The fund will inject up to £250 million into projects that will help to improve local waste and recycling services, develop infrastructure, and reward recycling (for example, building on examples like Windsor and Maidenhead’s Recyclebank scheme and Birmingham’s Nectar points scheme).
The Government has committed to reducing waste and accelerating recycling rates by focusing on rewards incentives that encourage recycling. More details can be found here: www.communities.gov.uk/news/newsroom/1608336. A Government scheme to encourage councils and other organisations to test out innovative reward and recognition schemes is now in place: www.defra.gov.uk/environment/waste/consumer/reward-scheme/ (external link).
The Government has recently consulted on measures to stop councils imposing unfair ‘bin fines’ of up to £1,000 on households for breaches of confusing bin rules. The consultation, promised in the Waste Review, can be viewed here: www.defra.gov.uk/news/2012/01/16/bin-fines-consultation (external link). A Government response is expected shortly.

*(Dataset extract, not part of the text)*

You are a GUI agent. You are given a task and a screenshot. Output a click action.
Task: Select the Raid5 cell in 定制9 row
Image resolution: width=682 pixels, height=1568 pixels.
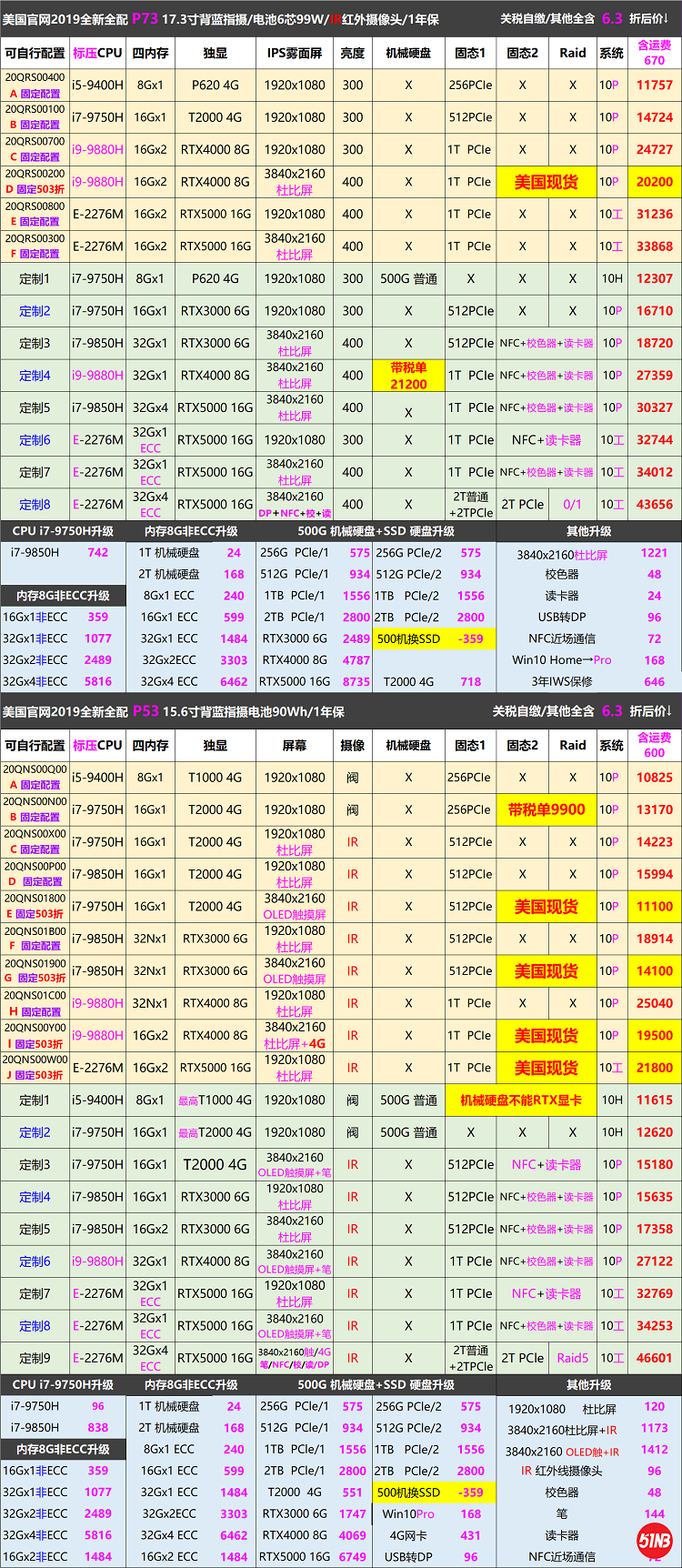point(572,1358)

A recent Sauce-Icaro Attitudes to Waste Survey found that two-thirds (67 per cent) agreed with the statement the Government should mandate weekly collections. Weekly collections had higher satisfaction levels than fortnightly (83-74 per cent). Reports of problems with flies and smells for fortnightly collections was more than double that for weekly (14 per cent - 6 per cent).
The average Band D council tax bill in England is £1,444 a year (an average of £120 a month).